ML model

ML model

What is a model ?

  • A model is simply a system for mapping inputs to outputs.
  • A model learns relationships between the inputs, called features, and outputs, called labels, from a training dataset.
  • Models are useful because we can use them to predict the values of outputs for new data points given the inputs (test data).

What is training a model ?

  • A model learns relationships between the inputs, called features, and outputs, called labels, from a training dataset.
  • During training, the model is given both the features and the labels and learns how to map the former to the latter.

How to evaluate a model ?

  • A trained model is evaluated on a testing dataset, where we only give it the features and it makes predictions.
  • We compare the predictions with the known labels for the testing set to calculate accuracy.
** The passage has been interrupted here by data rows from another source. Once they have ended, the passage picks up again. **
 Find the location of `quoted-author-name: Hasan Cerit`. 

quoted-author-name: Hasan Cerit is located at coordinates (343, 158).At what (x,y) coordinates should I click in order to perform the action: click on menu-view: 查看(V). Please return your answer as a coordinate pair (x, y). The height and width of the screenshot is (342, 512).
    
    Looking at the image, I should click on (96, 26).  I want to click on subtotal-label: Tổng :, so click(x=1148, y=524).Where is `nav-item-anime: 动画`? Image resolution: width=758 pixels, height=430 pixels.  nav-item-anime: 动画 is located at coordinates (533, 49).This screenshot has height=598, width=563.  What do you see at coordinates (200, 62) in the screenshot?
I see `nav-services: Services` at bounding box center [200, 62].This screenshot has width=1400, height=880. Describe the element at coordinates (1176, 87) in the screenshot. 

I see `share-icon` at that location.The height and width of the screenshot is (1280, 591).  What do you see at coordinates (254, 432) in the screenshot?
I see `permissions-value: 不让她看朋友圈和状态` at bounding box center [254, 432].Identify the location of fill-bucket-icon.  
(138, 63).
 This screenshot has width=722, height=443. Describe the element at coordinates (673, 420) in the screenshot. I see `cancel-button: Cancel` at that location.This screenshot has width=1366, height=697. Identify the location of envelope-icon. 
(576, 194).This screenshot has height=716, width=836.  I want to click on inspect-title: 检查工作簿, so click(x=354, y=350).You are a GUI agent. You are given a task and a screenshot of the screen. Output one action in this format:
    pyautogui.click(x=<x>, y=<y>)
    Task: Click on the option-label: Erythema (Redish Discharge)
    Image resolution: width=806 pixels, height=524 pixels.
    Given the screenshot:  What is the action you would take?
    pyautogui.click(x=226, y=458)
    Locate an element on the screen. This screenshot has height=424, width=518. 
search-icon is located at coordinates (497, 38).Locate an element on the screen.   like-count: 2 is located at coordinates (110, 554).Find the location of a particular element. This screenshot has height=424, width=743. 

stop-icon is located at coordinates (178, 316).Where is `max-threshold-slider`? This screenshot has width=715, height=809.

What are the two prediction errors for a model ?

  • Performance
  • Accuracy

What is Model Validation ?

  • We need some sort of pre-test to use for model optimization and evaluate. This pre-test is known as a validation dataset.
  • A basic approach would be to use a validation set in addition to the training and testing set. This presents a few problems though: we could just end up overfitting to the validation set, and we would have less training data. A smarter implementation of the validation concept is k-fold cross-validation.
  • What is k-fold cross-validation ?
    • The idea is straightforward: rather than using a separate validation set, we split the training set into a number of subsets, called folds.
    • Example:

      • Let’s use five folds
      • We perform a series of train and evaluate cycles where each time we train on 4 of the folds and test on the 5th, called the hold-out dataset.
      • We repeat this cycle 5 times, each time using a different fold for evaluation.
      • At the end, we average the scores for each of the folds to determine the overall performance of a given model.
      • This allows us to optimize the model before deployment without having to use additional data.

      Pasted image 20230205032829.png